Le fétichisme n'est cependant pas automatiquement synonyme d'objectivation, et il existe certainement des moyens pour les partenaires de profiter sans risque d'un fétiche avec un consentement mutuel. "Lorsqu'il s'agit d'avoir des fétiches pour des types de personnes, je pense que cela peut devenir difficile assez rapidement", ajoute le Dr Addison, car un fétiche fait passer quelque chose de spécifique avant la personne elle-même. Cela peut donner l'impression que le sexe, ou une entière relation, est une transaction.
"Pour moi, il n'y a rien de plus sexy que cette femme-là : cuisses épaisses, grosses fesses, joli petit bourrelet à la taille, etc.", a écrit un utilisateur d'Instagram. Qu'en est-il de, je ne sais pas, sa personnalité ou littéralement tout ce qui la concerne ? Pour beaucoup d'entre nous, ces commentaires sont problématiques car ils fétichisent en ignorant complètement le côté humain d'une personne et en se contentant de souligner ses aspects physiques que quelqu'un semble trouver stimulants. La fétichisation, cependant, crée un déséquilibre de pouvoir dans une relation.

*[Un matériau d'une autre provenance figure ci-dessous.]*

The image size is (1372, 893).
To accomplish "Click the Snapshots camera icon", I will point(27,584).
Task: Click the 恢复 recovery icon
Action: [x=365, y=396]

"Il existe une idée culturelle selon laquelle les personnes grosses, en particulier les femmes grosses, ne peuvent pas trouver l'amour par leur seul mérite, ou ne peuvent pas trouver des personnes qui les aiment et les adorent en tant que personnes à part entière", explique le Dr Addison. Beaucoup de gens rejettent complètement cette idée, mais d'autres la trouvent encore incroyablement douloureuse. "Ces personnes sont potentiellement vulnérables à quelqu'un qui leur offre une attention qui vient vraiment du domaine du fétichisme, mais sous l'apparence d'une relation", explique-t-elle. Le fait que quelqu'un soit excité sexuellement par votre corps peut être très agréable au début, mais si vous espérez que cela se transforme en une relation réciproque et mutuelle, vous risquez d'être déçu·e.

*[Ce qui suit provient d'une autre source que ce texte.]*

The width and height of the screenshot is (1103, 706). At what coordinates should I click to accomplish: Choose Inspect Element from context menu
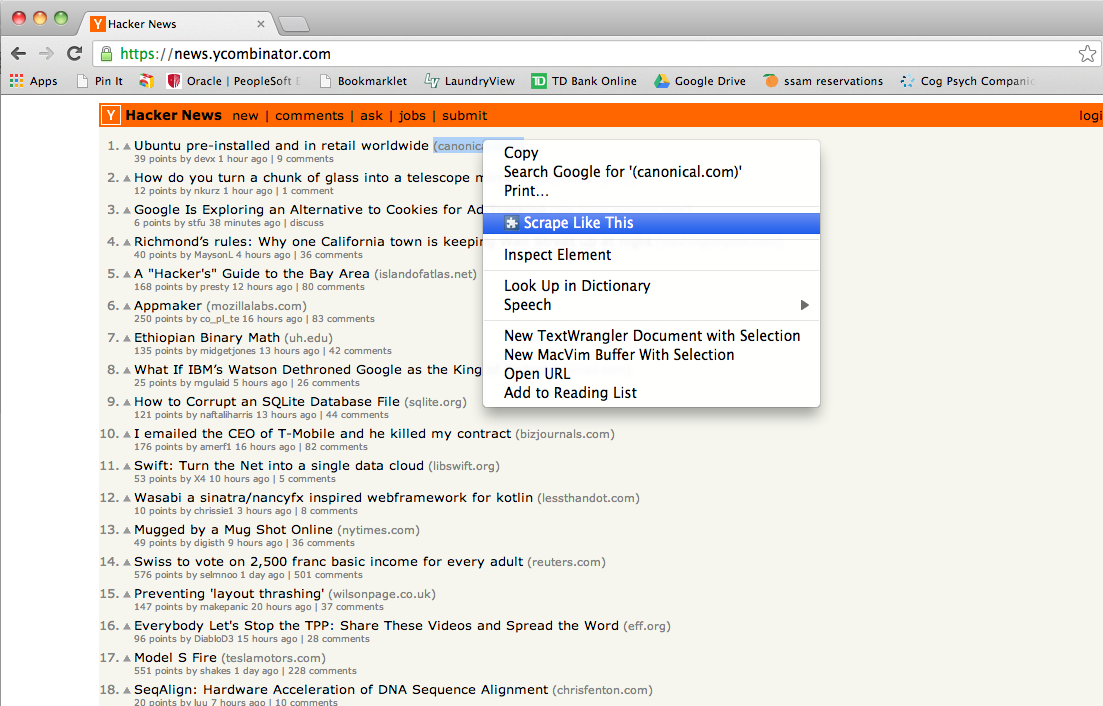558,255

Alors, quelle est la solution à ce problème ? Nous avons tendance à oublier que le désir est en fait extensible, déclare le Dr Addison. Les préférences socialement acquises sont un sujet important, mais on passe un peu à côté de l'essentiel ici. Remettre en question chaque fois que la société vous dit ce à quoi vous "devriez" ressembler, ou ce qui vous attire chez les autres, est un bon début. Mais remettez aussi en question vos propres désirs, surtout si vous vous sentez freiné·e par eux. "Les personnes qui sont le plus mal à l'aise dans les conversations sur ce sujet sont celles qui n'ont pas envie de voir comment les valeurs et l'esthétique acquises jouent réellement un rôle dans ce qui nous attire", explique le Dr Addison. Et la fois où vous vous surprendrez à scruter la pièce à la recherche de la personne la plus grande en vue, par exemple, pensez à prendre une minute pour réfléchir au pourquoi.